[Opening EXCERPTED DATA section]

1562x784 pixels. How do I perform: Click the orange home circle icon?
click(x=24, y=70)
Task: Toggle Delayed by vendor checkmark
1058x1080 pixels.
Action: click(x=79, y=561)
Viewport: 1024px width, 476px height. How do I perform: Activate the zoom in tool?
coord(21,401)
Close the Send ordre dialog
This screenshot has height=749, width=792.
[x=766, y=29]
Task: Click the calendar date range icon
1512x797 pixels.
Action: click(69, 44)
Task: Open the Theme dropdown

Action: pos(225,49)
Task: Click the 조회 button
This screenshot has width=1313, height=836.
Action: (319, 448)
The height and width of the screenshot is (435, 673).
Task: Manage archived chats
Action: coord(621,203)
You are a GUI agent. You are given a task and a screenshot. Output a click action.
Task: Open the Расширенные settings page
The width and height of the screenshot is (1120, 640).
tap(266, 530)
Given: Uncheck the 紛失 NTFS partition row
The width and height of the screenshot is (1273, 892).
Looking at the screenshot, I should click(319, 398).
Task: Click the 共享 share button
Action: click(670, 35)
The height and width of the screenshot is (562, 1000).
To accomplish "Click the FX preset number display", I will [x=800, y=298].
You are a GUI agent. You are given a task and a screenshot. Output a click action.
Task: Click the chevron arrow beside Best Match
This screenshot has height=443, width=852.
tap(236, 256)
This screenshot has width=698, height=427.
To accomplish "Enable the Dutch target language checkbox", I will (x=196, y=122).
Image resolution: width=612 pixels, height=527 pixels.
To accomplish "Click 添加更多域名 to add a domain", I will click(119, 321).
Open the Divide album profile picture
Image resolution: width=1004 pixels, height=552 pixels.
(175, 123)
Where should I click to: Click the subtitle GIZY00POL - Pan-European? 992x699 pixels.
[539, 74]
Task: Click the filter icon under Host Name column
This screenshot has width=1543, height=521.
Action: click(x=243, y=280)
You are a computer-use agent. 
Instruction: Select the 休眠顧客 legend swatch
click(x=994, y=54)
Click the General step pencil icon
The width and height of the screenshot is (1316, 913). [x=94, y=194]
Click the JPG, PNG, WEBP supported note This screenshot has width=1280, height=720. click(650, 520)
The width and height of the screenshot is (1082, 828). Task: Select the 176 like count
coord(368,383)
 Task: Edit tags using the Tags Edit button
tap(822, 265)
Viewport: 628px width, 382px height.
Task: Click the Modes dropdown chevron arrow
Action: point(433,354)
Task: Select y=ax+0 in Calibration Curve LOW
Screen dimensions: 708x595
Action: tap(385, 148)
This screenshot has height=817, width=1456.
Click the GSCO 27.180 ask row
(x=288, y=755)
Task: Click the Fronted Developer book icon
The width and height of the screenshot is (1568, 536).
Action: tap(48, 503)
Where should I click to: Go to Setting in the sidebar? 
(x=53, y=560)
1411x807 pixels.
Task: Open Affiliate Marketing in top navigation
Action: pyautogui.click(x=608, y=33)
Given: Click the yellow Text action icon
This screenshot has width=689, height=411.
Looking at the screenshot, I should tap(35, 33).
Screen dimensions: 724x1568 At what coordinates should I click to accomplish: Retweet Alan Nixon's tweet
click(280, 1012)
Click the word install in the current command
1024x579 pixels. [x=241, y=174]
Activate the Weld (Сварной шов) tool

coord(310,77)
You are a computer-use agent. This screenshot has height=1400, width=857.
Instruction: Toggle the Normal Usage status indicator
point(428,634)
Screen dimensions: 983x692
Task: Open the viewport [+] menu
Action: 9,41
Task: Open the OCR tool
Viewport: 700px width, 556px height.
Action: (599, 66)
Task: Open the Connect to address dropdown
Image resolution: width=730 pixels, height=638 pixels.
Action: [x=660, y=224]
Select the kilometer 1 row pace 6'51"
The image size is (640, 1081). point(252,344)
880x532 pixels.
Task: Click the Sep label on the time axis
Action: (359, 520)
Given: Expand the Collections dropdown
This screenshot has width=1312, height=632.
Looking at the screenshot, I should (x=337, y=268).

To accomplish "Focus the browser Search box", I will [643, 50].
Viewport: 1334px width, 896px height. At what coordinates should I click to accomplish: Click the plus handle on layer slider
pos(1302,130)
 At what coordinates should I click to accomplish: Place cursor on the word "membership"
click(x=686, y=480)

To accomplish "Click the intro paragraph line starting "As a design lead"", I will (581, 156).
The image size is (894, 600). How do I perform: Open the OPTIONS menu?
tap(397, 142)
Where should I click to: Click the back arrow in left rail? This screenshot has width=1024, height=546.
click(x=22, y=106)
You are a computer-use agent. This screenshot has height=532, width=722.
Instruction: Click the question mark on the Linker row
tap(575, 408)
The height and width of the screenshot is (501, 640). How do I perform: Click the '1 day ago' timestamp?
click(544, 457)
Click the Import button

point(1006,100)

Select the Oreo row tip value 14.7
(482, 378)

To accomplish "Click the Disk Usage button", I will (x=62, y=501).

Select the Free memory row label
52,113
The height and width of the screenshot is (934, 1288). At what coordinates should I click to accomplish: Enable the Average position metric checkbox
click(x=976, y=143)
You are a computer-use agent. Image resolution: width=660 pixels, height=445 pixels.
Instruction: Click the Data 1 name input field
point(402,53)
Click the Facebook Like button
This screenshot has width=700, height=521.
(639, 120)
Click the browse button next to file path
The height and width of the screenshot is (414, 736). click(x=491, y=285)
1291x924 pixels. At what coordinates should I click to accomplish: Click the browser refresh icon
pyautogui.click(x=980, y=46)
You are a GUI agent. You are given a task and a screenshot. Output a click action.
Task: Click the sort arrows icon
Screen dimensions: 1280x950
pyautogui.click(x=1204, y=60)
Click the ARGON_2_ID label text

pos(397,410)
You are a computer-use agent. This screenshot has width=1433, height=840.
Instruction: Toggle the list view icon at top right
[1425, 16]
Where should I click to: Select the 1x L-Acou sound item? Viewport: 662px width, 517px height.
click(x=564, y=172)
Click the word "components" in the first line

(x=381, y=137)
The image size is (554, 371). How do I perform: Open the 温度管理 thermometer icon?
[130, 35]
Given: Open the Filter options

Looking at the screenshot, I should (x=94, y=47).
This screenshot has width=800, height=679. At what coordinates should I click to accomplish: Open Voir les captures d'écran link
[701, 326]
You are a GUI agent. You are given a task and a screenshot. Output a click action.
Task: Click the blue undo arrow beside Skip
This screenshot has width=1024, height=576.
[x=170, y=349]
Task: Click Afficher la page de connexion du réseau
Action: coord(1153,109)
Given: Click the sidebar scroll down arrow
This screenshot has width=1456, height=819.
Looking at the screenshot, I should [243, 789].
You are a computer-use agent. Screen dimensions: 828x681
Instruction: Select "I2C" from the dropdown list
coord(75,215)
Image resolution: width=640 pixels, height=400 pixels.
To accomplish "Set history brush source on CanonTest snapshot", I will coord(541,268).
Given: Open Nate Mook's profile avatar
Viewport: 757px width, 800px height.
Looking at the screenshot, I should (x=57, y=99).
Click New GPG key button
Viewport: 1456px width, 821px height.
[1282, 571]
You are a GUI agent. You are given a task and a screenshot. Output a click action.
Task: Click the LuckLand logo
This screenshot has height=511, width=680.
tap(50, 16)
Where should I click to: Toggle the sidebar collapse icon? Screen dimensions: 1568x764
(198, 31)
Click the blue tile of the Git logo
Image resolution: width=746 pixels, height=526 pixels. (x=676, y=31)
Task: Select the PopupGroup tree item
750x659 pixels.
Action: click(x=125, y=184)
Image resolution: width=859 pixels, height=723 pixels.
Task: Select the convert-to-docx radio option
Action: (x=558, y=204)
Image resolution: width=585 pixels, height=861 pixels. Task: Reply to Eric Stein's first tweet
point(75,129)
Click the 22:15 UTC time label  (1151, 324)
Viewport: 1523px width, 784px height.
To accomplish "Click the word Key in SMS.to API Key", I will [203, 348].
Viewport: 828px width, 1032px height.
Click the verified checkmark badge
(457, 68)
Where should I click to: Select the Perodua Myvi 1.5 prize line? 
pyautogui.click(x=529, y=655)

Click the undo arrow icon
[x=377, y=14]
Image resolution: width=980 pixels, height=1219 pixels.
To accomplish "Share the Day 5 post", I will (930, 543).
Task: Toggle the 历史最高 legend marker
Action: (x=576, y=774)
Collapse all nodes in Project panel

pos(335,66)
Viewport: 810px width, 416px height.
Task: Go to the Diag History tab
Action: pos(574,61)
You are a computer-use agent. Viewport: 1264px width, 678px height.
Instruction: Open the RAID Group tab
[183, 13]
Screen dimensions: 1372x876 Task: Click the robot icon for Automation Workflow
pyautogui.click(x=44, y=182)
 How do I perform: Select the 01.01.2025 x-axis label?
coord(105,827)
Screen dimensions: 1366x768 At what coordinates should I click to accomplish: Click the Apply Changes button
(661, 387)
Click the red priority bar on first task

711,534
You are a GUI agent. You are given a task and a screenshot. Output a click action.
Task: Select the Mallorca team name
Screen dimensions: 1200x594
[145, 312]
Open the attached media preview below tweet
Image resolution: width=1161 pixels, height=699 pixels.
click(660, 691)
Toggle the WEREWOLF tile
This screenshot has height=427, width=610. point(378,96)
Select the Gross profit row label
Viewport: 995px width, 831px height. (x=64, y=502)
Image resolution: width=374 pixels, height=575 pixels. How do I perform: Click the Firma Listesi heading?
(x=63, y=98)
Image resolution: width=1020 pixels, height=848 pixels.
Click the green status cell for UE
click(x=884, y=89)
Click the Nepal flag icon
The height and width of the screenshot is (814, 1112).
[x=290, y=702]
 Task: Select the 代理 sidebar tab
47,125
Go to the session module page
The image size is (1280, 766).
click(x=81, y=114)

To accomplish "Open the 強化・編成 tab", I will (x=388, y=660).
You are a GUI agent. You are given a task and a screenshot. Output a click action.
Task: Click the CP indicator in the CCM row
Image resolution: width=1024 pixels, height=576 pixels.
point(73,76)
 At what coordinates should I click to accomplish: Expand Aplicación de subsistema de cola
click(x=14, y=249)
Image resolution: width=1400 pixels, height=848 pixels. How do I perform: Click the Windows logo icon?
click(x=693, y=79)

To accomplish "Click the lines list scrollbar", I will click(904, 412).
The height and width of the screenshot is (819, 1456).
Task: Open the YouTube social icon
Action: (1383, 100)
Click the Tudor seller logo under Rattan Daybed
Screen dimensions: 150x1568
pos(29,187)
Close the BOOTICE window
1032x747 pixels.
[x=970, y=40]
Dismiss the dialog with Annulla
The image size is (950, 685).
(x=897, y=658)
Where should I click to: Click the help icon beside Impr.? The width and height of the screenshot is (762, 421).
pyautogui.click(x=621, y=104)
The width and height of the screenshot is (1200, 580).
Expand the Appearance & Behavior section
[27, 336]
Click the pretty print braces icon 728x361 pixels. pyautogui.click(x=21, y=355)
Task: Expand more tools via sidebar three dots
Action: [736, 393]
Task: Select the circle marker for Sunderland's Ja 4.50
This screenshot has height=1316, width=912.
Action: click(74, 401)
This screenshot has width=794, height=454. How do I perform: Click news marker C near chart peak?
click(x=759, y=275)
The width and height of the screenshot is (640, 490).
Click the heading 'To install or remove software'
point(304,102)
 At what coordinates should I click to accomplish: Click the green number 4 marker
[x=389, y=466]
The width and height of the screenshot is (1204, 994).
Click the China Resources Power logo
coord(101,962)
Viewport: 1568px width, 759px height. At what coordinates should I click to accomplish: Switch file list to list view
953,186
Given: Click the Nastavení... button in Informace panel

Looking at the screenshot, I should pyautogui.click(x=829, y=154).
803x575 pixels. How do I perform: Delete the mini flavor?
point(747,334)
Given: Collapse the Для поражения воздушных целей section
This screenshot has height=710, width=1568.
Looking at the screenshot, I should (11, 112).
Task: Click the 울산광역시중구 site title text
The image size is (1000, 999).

[Closing EXCERPTED DATA section]

- [BRIEF] If a line of the material contains the word "profile", pick it out and copy it.

- [SOLUTION]
Open the Divide album profile picture
Given: Open Nate Mook's profile avatar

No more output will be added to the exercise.